BEGIN Records
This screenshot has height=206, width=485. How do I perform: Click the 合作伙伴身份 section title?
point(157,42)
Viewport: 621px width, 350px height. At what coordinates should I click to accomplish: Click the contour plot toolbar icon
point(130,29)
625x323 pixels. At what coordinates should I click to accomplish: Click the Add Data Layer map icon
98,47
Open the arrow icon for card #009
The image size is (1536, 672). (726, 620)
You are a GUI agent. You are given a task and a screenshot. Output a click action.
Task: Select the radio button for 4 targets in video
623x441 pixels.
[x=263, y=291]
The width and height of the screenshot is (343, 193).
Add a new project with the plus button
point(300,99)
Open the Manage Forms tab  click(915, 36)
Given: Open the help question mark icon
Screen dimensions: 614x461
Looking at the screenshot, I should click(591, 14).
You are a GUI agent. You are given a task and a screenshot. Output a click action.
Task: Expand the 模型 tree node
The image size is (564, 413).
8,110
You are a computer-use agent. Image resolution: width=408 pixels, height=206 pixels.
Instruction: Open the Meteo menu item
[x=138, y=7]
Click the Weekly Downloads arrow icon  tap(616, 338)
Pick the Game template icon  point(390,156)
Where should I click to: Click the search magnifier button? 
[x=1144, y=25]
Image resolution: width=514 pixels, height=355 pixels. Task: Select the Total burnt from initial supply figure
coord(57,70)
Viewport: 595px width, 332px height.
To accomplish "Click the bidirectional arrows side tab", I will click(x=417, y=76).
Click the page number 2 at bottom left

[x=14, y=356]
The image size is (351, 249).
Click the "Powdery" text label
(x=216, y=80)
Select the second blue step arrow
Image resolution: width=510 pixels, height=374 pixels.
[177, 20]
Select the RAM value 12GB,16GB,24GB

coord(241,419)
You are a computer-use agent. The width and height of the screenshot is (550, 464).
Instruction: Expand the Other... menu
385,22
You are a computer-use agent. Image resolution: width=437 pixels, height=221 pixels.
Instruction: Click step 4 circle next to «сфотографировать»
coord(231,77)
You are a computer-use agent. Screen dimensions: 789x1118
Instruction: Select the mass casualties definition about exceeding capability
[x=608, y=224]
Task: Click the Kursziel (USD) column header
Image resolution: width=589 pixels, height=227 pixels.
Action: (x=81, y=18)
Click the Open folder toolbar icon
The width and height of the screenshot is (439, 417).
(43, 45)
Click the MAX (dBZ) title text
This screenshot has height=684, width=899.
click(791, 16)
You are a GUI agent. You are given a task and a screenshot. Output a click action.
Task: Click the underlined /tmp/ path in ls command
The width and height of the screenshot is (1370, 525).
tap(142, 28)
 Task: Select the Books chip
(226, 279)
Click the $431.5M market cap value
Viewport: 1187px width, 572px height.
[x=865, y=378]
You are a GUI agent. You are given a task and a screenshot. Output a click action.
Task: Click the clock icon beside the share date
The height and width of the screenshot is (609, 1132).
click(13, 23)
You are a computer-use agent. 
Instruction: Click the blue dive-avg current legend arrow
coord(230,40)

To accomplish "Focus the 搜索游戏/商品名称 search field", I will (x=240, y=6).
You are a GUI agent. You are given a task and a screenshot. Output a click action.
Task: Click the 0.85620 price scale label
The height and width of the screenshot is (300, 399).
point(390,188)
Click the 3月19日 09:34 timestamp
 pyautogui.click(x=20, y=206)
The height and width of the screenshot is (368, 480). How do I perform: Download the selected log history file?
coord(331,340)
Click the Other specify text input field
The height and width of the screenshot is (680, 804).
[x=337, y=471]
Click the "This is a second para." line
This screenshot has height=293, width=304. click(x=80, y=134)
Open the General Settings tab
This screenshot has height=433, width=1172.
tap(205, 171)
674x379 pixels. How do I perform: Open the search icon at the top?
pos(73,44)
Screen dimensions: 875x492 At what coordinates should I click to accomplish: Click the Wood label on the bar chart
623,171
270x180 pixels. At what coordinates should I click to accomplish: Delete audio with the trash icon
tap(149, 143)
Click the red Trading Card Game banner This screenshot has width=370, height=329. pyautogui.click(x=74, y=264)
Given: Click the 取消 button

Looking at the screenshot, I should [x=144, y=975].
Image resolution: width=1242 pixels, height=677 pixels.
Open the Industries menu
END Records
- _Exercise prompt_
Reproduce every line above, keeping each word exactly as it appears.

- _Result for this task_
This screenshot has height=206, width=485. How do I perform: Click the 合作伙伴身份 section title?
point(157,42)
Viewport: 621px width, 350px height. At what coordinates should I click to accomplish: Click the contour plot toolbar icon
point(130,29)
625x323 pixels. At what coordinates should I click to accomplish: Click the Add Data Layer map icon
98,47
Open the arrow icon for card #009
The image size is (1536, 672). (726, 620)
You are a GUI agent. You are given a task and a screenshot. Output a click action.
Task: Select the radio button for 4 targets in video
623x441 pixels.
[x=263, y=291]
The width and height of the screenshot is (343, 193).
Add a new project with the plus button
point(300,99)
Open the Manage Forms tab  click(915, 36)
Given: Open the help question mark icon
Screen dimensions: 614x461
Looking at the screenshot, I should click(591, 14).
You are a GUI agent. You are given a task and a screenshot. Output a click action.
Task: Expand the 模型 tree node
The image size is (564, 413).
8,110
You are a computer-use agent. Image resolution: width=408 pixels, height=206 pixels.
Instruction: Open the Meteo menu item
[x=138, y=7]
Click the Weekly Downloads arrow icon  tap(616, 338)
Pick the Game template icon  point(390,156)
Where should I click to: Click the search magnifier button? 
[x=1144, y=25]
Image resolution: width=514 pixels, height=355 pixels. Task: Select the Total burnt from initial supply figure
coord(57,70)
Viewport: 595px width, 332px height.
To accomplish "Click the bidirectional arrows side tab", I will click(x=417, y=76).
Click the page number 2 at bottom left

[x=14, y=356]
The image size is (351, 249).
Click the "Powdery" text label
(x=216, y=80)
Select the second blue step arrow
Image resolution: width=510 pixels, height=374 pixels.
[177, 20]
Select the RAM value 12GB,16GB,24GB

coord(241,419)
You are a computer-use agent. The width and height of the screenshot is (550, 464).
Instruction: Expand the Other... menu
385,22
You are a computer-use agent. Image resolution: width=437 pixels, height=221 pixels.
Instruction: Click step 4 circle next to «сфотографировать»
coord(231,77)
You are a computer-use agent. Screen dimensions: 789x1118
Instruction: Select the mass casualties definition about exceeding capability
[x=608, y=224]
Task: Click the Kursziel (USD) column header
Image resolution: width=589 pixels, height=227 pixels.
Action: (x=81, y=18)
Click the Open folder toolbar icon
The width and height of the screenshot is (439, 417).
(43, 45)
Click the MAX (dBZ) title text
This screenshot has height=684, width=899.
click(791, 16)
You are a GUI agent. You are given a task and a screenshot. Output a click action.
Task: Click the underlined /tmp/ path in ls command
The width and height of the screenshot is (1370, 525).
tap(142, 28)
 Task: Select the Books chip
(226, 279)
Click the $431.5M market cap value
Viewport: 1187px width, 572px height.
[x=865, y=378]
You are a GUI agent. You are given a task and a screenshot. Output a click action.
Task: Click the clock icon beside the share date
The height and width of the screenshot is (609, 1132).
click(13, 23)
You are a computer-use agent. 
Instruction: Click the blue dive-avg current legend arrow
coord(230,40)

To accomplish "Focus the 搜索游戏/商品名称 search field", I will (x=240, y=6).
You are a GUI agent. You are given a task and a screenshot. Output a click action.
Task: Click the 0.85620 price scale label
The height and width of the screenshot is (300, 399).
point(390,188)
Click the 3月19日 09:34 timestamp
 pyautogui.click(x=20, y=206)
The height and width of the screenshot is (368, 480). How do I perform: Download the selected log history file?
coord(331,340)
Click the Other specify text input field
The height and width of the screenshot is (680, 804).
[x=337, y=471]
Click the "This is a second para." line
This screenshot has height=293, width=304. click(x=80, y=134)
Open the General Settings tab
This screenshot has height=433, width=1172.
tap(205, 171)
674x379 pixels. How do I perform: Open the search icon at the top?
pos(73,44)
Screen dimensions: 875x492 At what coordinates should I click to accomplish: Click the Wood label on the bar chart
623,171
270x180 pixels. At what coordinates should I click to accomplish: Delete audio with the trash icon
tap(149, 143)
Click the red Trading Card Game banner This screenshot has width=370, height=329. pyautogui.click(x=74, y=264)
Given: Click the 取消 button

Looking at the screenshot, I should [x=144, y=975].
Image resolution: width=1242 pixels, height=677 pixels.
Open the Industries menu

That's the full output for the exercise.